[Datos de entrada]:
________________

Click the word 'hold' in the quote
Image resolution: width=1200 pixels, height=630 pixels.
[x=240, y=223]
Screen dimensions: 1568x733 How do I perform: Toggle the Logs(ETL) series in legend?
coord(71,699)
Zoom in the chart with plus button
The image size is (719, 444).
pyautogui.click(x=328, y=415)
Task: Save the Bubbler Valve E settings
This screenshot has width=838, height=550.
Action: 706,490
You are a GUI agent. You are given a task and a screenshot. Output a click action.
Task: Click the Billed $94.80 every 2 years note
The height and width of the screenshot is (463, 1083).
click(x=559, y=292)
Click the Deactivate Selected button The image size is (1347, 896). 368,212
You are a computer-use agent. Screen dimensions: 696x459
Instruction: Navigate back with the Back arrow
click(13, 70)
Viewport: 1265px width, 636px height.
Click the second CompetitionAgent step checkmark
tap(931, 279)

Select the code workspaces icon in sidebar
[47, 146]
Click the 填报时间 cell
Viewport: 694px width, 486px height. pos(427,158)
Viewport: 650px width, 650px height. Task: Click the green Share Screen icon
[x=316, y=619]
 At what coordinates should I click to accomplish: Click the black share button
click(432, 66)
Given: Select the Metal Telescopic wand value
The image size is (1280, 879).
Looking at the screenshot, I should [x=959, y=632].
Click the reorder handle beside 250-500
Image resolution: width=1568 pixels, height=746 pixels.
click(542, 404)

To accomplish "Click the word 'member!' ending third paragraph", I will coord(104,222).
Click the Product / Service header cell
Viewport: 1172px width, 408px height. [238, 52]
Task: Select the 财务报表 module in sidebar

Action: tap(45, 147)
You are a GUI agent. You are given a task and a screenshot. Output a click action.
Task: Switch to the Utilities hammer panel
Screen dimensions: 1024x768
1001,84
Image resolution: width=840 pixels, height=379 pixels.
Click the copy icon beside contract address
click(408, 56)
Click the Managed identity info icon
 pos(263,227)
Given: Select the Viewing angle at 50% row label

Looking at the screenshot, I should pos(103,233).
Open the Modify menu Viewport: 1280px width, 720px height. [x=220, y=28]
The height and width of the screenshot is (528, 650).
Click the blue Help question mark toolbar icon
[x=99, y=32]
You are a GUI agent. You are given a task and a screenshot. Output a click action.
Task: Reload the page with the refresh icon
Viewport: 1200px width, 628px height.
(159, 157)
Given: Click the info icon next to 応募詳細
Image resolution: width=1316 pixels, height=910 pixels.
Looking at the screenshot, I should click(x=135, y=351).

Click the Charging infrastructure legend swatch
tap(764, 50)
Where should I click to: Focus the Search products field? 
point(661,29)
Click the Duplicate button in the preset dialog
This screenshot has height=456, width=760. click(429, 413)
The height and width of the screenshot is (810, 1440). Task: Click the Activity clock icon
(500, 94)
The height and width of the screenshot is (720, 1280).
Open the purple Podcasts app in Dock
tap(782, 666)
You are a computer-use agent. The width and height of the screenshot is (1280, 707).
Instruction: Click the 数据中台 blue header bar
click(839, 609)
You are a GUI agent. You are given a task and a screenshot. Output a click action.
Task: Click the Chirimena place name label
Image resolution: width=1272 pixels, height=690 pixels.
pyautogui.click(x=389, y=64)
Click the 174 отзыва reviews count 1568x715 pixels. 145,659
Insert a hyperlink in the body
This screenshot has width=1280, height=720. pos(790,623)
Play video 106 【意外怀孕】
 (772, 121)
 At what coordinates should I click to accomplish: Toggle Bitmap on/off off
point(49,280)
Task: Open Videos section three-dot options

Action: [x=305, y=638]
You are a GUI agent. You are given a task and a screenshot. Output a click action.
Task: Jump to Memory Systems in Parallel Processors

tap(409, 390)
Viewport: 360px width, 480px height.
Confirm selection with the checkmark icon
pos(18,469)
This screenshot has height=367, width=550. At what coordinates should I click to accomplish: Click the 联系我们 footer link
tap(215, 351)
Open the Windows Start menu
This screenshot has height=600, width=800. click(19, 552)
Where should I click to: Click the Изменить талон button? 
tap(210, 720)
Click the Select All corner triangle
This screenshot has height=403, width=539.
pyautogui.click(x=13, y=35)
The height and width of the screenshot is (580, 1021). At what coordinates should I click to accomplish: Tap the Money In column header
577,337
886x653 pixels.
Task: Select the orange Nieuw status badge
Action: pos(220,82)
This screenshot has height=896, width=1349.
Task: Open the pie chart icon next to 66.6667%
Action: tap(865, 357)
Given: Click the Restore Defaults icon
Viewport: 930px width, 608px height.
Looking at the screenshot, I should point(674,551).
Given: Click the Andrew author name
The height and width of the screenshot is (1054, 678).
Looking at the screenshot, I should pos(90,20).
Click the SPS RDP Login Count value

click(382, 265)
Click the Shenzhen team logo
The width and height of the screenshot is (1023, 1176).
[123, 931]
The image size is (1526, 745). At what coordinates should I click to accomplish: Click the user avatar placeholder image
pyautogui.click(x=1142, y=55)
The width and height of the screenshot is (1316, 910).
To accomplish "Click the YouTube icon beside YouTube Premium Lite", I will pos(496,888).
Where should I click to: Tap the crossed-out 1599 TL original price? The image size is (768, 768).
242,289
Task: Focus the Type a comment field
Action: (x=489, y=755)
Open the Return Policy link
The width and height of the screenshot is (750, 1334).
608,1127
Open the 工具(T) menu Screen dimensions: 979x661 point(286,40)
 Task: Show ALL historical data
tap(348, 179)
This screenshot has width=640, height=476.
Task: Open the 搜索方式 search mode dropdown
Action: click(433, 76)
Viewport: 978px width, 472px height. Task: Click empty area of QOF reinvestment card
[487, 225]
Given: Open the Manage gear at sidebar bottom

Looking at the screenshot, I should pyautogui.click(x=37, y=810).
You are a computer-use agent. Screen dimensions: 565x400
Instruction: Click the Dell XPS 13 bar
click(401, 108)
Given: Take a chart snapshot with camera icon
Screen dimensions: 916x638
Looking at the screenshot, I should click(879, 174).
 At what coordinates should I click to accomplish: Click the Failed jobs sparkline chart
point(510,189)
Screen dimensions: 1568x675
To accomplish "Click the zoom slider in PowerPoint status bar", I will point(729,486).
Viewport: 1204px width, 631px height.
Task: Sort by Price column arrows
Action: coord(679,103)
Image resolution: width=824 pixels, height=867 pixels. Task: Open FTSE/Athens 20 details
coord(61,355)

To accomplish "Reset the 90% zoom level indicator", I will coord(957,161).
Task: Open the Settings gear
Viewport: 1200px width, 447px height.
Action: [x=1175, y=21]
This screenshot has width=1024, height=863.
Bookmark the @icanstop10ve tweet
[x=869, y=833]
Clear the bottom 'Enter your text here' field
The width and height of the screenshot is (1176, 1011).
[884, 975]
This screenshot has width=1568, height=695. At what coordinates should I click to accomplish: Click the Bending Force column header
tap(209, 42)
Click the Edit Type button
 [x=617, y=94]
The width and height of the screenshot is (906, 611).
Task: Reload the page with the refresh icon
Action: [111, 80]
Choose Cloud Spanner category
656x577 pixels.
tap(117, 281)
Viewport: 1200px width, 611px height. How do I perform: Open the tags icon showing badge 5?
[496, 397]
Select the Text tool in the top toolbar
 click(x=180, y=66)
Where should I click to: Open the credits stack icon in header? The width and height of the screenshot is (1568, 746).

________________

[Problema planteado]:
¿Puedes devolver todos los registros de arriba como una lista JSON de cadenas, con una cadena por cada línea y sin las líneas en blanco?

[Solución desarrollada]:
[
  "Click the word 'hold' in the quote",
  "Image resolution: width=1200 pixels, height=630 pixels.",
  "[x=240, y=223]",
  "Screen dimensions: 1568x733 How do I perform: Toggle the Logs(ETL) series in legend?",
  "coord(71,699)",
  "Zoom in the chart with plus button",
  "The image size is (719, 444).",
  "pyautogui.click(x=328, y=415)",
  "Task: Save the Bubbler Valve E settings",
  "This screenshot has width=838, height=550.",
  "Action: 706,490",
  "You are a GUI agent. You are given a task and a screenshot. Output a click action.",
  "Task: Click the Billed $94.80 every 2 years note",
  "The height and width of the screenshot is (463, 1083).",
  "click(x=559, y=292)",
  "Click the Deactivate Selected button The image size is (1347, 896). 368,212",
  "You are a computer-use agent. Screen dimensions: 696x459",
  "Instruction: Navigate back with the Back arrow",
  "click(13, 70)",
  "Viewport: 1265px width, 636px height.",
  "Click the second CompetitionAgent step checkmark",
  "tap(931, 279)",
  "Select the code workspaces icon in sidebar",
  "[47, 146]",
  "Click the 填报时间 cell",
  "Viewport: 694px width, 486px height. pos(427,158)",
  "Viewport: 650px width, 650px height. Task: Click the green Share Screen icon",
  "[x=316, y=619]",
  " At what coordinates should I click to accomplish: Click the black share button",
  "click(432, 66)",
  "Given: Select the Metal Telescopic wand value",
  "The image size is (1280, 879).",
  "Looking at the screenshot, I should [x=959, y=632].",
  "Click the reorder handle beside 250-500",
  "Image resolution: width=1568 pixels, height=746 pixels.",
  "click(542, 404)",
  "To accomplish \"Click the word 'member!' ending third paragraph\", I will coord(104,222).",
  "Click the Product / Service header cell",
  "Viewport: 1172px width, 408px height. [238, 52]",
  "Task: Select the 财务报表 module in sidebar",
  "Action: tap(45, 147)",
  "You are a GUI agent. You are given a task and a screenshot. Output a click action.",
  "Task: Switch to the Utilities hammer panel",
  "Screen dimensions: 1024x768",
  "1001,84",
  "Image resolution: width=840 pixels, height=379 pixels.",
  "Click the copy icon beside contract address",
  "click(408, 56)",
  "Click the Managed identity info icon",
  " pos(263,227)",
  "Given: Select the Viewing angle at 50% row label",
  "Looking at the screenshot, I should pos(103,233).",
  "Open the Modify menu Viewport: 1280px width, 720px height. [x=220, y=28]",
  "The height and width of the screenshot is (528, 650).",
  "Click the blue Help question mark toolbar icon",
  "[x=99, y=32]",
  "You are a GUI agent. You are given a task and a screenshot. Output a click action.",
  "Task: Reload the page with the refresh icon",
  "Viewport: 1200px width, 628px height.",
  "(159, 157)",
  "Given: Click the info icon next to 応募詳細",
  "Image resolution: width=1316 pixels, height=910 pixels.",
  "Looking at the screenshot, I should click(x=135, y=351).",
  "Click the Charging infrastructure legend swatch",
  "tap(764, 50)",
  "Where should I click to: Focus the Search products field? ",
  "point(661,29)",
  "Click the Duplicate button in the preset dialog",
  "This screenshot has height=456, width=760. click(429, 413)",
  "The height and width of the screenshot is (810, 1440). Task: Click the Activity clock icon",
  "(500, 94)",
  "The height and width of the screenshot is (720, 1280).",
  "Open the purple Podcasts app in Dock",
  "tap(782, 666)",
  "You are a computer-use agent. The width and height of the screenshot is (1280, 707).",
  "Instruction: Click the 数据中台 blue header bar",
  "click(839, 609)",
  "You are a GUI agent. You are given a task and a screenshot. Output a click action.",
  "Task: Click the Chirimena place name label",
  "Image resolution: width=1272 pixels, height=690 pixels.",
  "pyautogui.click(x=389, y=64)",
  "Click the 174 отзыва reviews count 1568x715 pixels. 145,659",
  "Insert a hyperlink in the body",
  "This screenshot has width=1280, height=720. pos(790,623)",
  "Play video 106 【意外怀孕】",
  " (772, 121)",
  " At what coordinates should I click to accomplish: Toggle Bitmap on/off off",
  "point(49,280)",
  "Task: Open Videos section three-dot options",
  "Action: [x=305, y=638]",
  "You are a GUI agent. You are given a task and a screenshot. Output a click action.",
  "Task: Jump to Memory Systems in Parallel Processors",
  "tap(409, 390)",
  "Viewport: 360px width, 480px height.",
  "Confirm selection with the checkmark icon",
  "pos(18,469)",
  "This screenshot has height=367, width=550. At what coordinates should I click to accomplish: Click the 联系我们 footer link",
  "tap(215, 351)",
  "Open the Windows Start menu",
  "This screenshot has height=600, width=800. click(19, 552)",
  "Where should I click to: Click the Изменить талон button? ",
  "tap(210, 720)",
  "Click the Select All corner triangle",
  "This screenshot has height=403, width=539.",
  "pyautogui.click(x=13, y=35)",
  "The height and width of the screenshot is (580, 1021). At what coordinates should I click to accomplish: Tap the Money In column header",
  "577,337",
  "886x653 pixels.",
  "Task: Select the orange Nieuw status badge",
  "Action: pos(220,82)",
  "This screenshot has height=896, width=1349.",
  "Task: Open the pie chart icon next to 66.6667%",
  "Action: tap(865, 357)",
  "Given: Click the Restore Defaults icon",
  "Viewport: 930px width, 608px height.",
  "Looking at the screenshot, I should point(674,551).",
  "Given: Click the Andrew author name",
  "The height and width of the screenshot is (1054, 678).",
  "Looking at the screenshot, I should pos(90,20).",
  "Click the SPS RDP Login Count value",
  "click(382, 265)",
  "Click the Shenzhen team logo",
  "The width and height of the screenshot is (1023, 1176).",
  "[123, 931]",
  "The image size is (1526, 745). At what coordinates should I click to accomplish: Click the user avatar placeholder image",
  "pyautogui.click(x=1142, y=55)",
  "The width and height of the screenshot is (1316, 910).",
  "To accomplish \"Click the YouTube icon beside YouTube Premium Lite\", I will pos(496,888).",
  "Where should I click to: Tap the crossed-out 1599 TL original price? The image size is (768, 768).",
  "242,289",
  "Task: Focus the Type a comment field",
  "Action: (x=489, y=755)",
  "Open the Return Policy link",
  "The width and height of the screenshot is (750, 1334).",
  "608,1127",
  "Open the 工具(T) menu Screen dimensions: 979x661 point(286,40)",
  " Task: Show ALL historical data",
  "tap(348, 179)",
  "This screenshot has width=640, height=476.",
  "Task: Open the 搜索方式 search mode dropdown",
  "Action: click(433, 76)",
  "Viewport: 978px width, 472px height. Task: Click empty area of QOF reinvestment card",
  "[487, 225]",
  "Given: Open the Manage gear at sidebar bottom",
  "Looking at the screenshot, I should pyautogui.click(x=37, y=810).",
  "You are a computer-use agent. Screen dimensions: 565x400",
  "Instruction: Click the Dell XPS 13 bar",
  "click(401, 108)",
  "Given: Take a chart snapshot with camera icon",
  "Screen dimensions: 916x638",
  "Looking at the screenshot, I should click(879, 174).",
  " At what coordinates should I click to accomplish: Click the Failed jobs sparkline chart",
  "point(510,189)",
  "Screen dimensions: 1568x675",
  "To accomplish \"Click the zoom slider in PowerPoint status bar\", I will point(729,486).",
  "Viewport: 1204px width, 631px height.",
  "Task: Sort by Price column arrows",
  "Action: coord(679,103)",
  "Image resolution: width=824 pixels, height=867 pixels. Task: Open FTSE/Athens 20 details",
  "coord(61,355)",
  "To accomplish \"Reset the 90% zoom level indicator\", I will coord(957,161).",
  "Task: Open the Settings gear",
  "Viewport: 1200px width, 447px height.",
  "Action: [x=1175, y=21]",
  "This screenshot has width=1024, height=863.",
  "Bookmark the @icanstop10ve tweet",
  "[x=869, y=833]",
  "Clear the bottom 'Enter your text here' field",
  "The width and height of the screenshot is (1176, 1011).",
  "[884, 975]",
  "This screenshot has width=1568, height=695. At what coordinates should I click to accomplish: Click the Bending Force column header",
  "tap(209, 42)",
  "Click the Edit Type button",
  " [x=617, y=94]",
  "The width and height of the screenshot is (906, 611).",
  "Task: Reload the page with the refresh icon",
  "Action: [111, 80]",
  "Choose Cloud Spanner category",
  "656x577 pixels.",
  "tap(117, 281)",
  "Viewport: 1200px width, 611px height. How do I perform: Open the tags icon showing badge 5?",
  "[496, 397]",
  "Select the Text tool in the top toolbar",
  " click(x=180, y=66)",
  "Where should I click to: Open the credits stack icon in header? The width and height of the screenshot is (1568, 746)."
]